Background. Positive-education research often validates single instruments rather than an integrated structure spanning multiple strengths. We examined whether a coherent, multi-factor well-being structure is evident at baseline and how it relates to psychological well-being in a university sample (N = 255) from the Asia-Pacific region.
Purpose. The study aimed to identify a defensible latent structure of well-being at baseline and establish its criterion-related validity with psychological well-being.
Methods. Students completed item-level measures of gratitude, resilience, positive emotion, prosocial behavior, and psychological well-being. Internal-consistency checks and an item-level EFA guided screening; a small set of items with factor loadings below .50 were removed from the gratitude, resilience, and prosocial behavior scales. We then contrasted a four-factor CFA with a one-factor alternative and tested criterion validity with SEM, linking the well-being domains to psychological well-being.
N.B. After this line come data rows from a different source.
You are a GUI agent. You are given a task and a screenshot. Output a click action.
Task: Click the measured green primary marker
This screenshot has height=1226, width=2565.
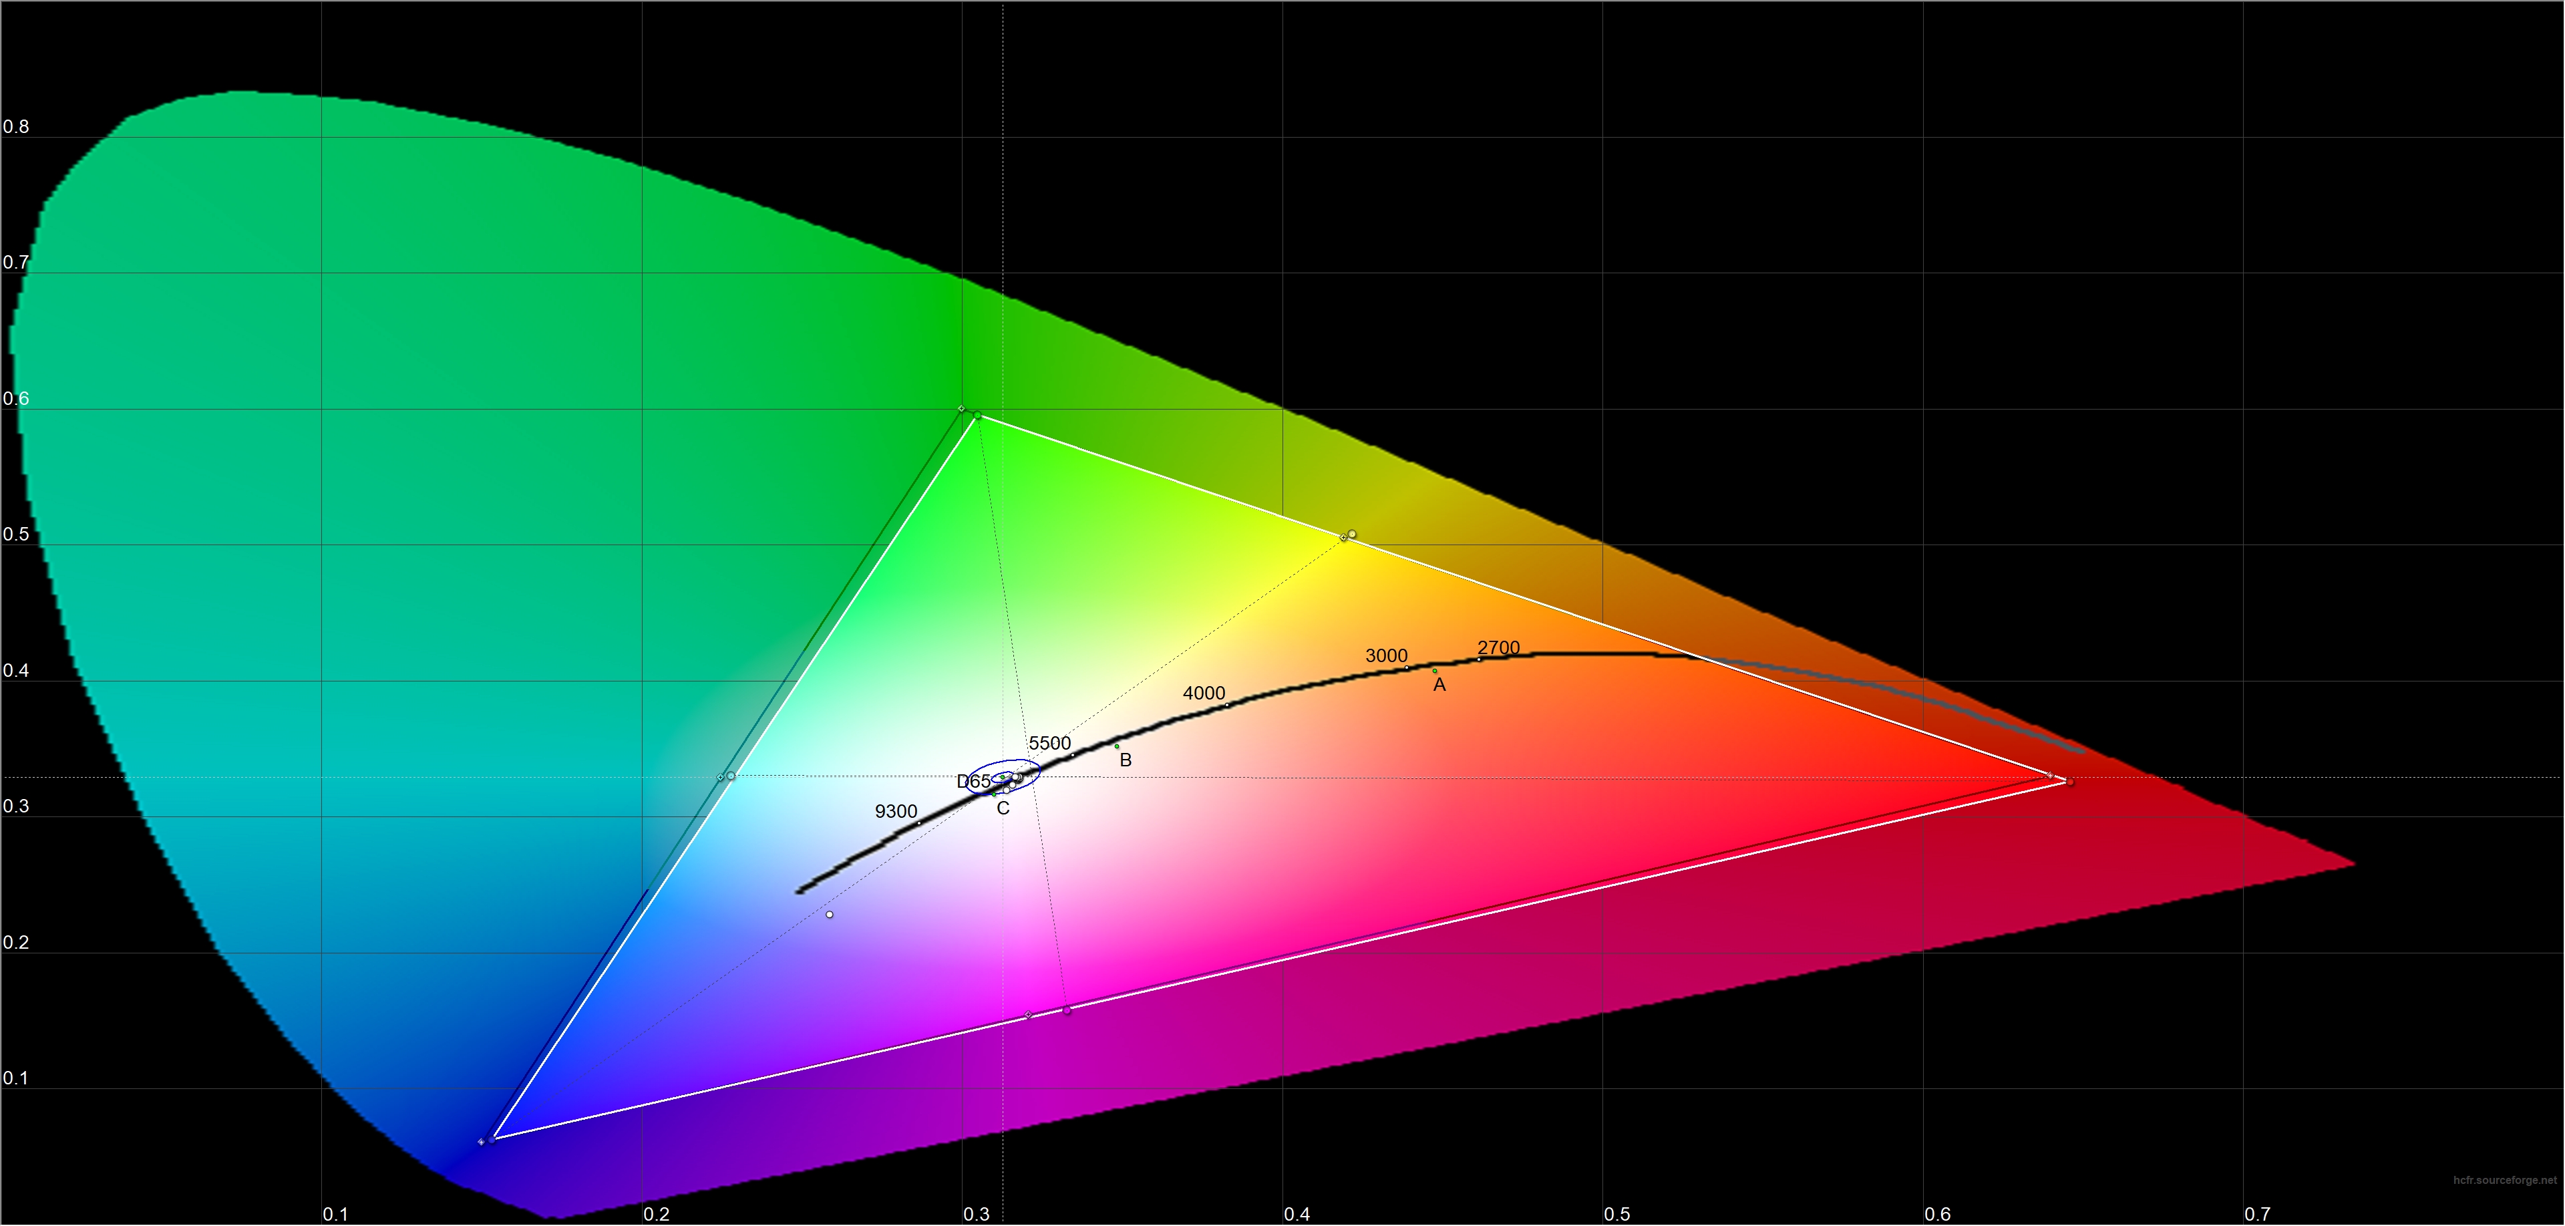[x=978, y=415]
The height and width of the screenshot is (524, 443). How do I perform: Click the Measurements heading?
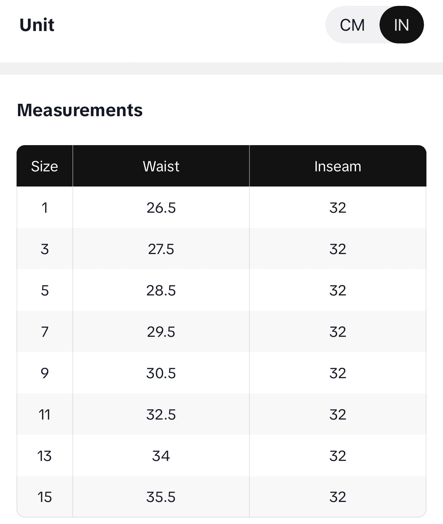coord(80,110)
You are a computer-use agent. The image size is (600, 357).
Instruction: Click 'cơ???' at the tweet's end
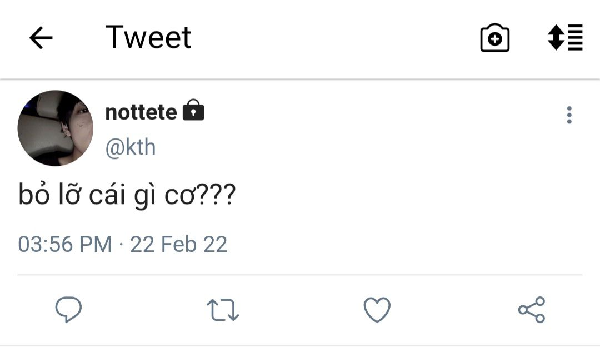(x=200, y=195)
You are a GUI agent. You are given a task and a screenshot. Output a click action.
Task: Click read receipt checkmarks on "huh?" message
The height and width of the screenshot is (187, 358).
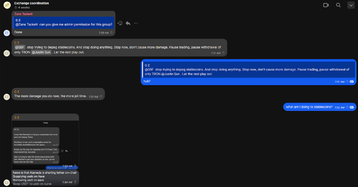tap(352, 81)
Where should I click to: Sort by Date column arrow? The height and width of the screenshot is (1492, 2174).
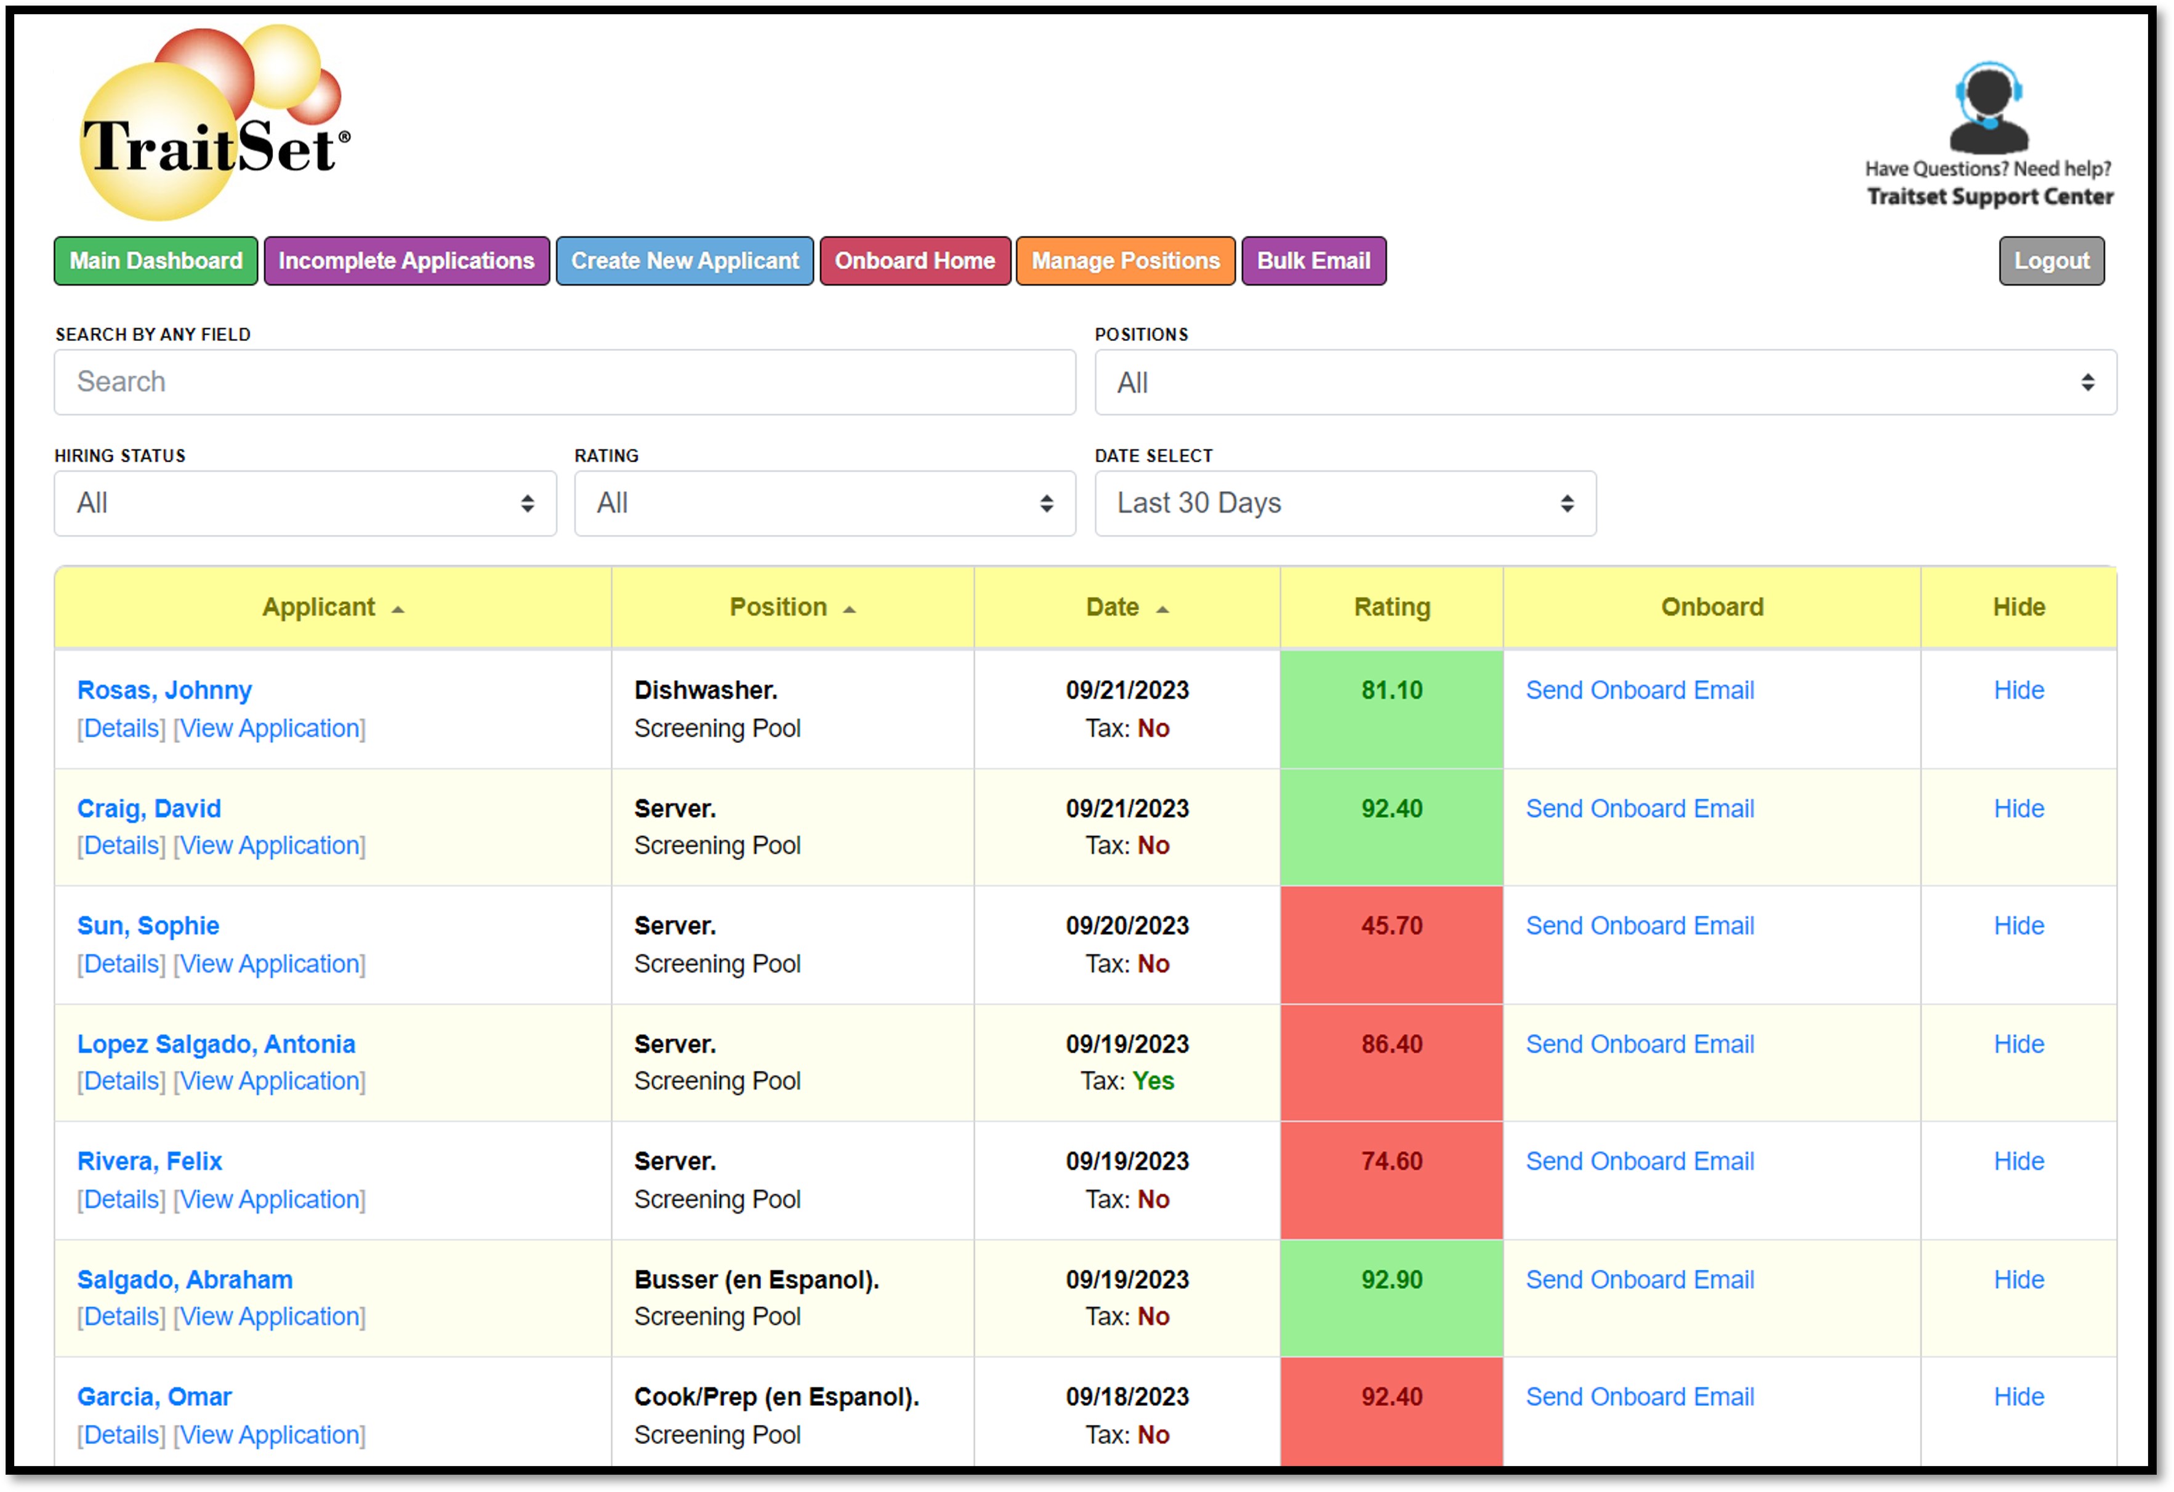pos(1162,610)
Results. The four-factor model showed good fit (CFI = .90, RMSEA = .06) and clearly outperformed a one-factor alternative (CFI = .58, RMSEA = .13). Structural relations were directionally consistent with theory. The composite well-being predictor was positively associated with psychological well-being (β = 0.61, P < .001).
Conclusions. Identifying a single, integrated four-factor baseline structure—linking gratitude, resilience, positive emotion, and prosocial behavior to psychological well-being—advances positive-education measurement beyond siloed scales and yields a psychometrically defensible core for assessment and program targeting. This integrated frame has immediate applied value and sets the stage for future work to test measurement stability and structural change over time, as well as sensitivity to positive-education interventions.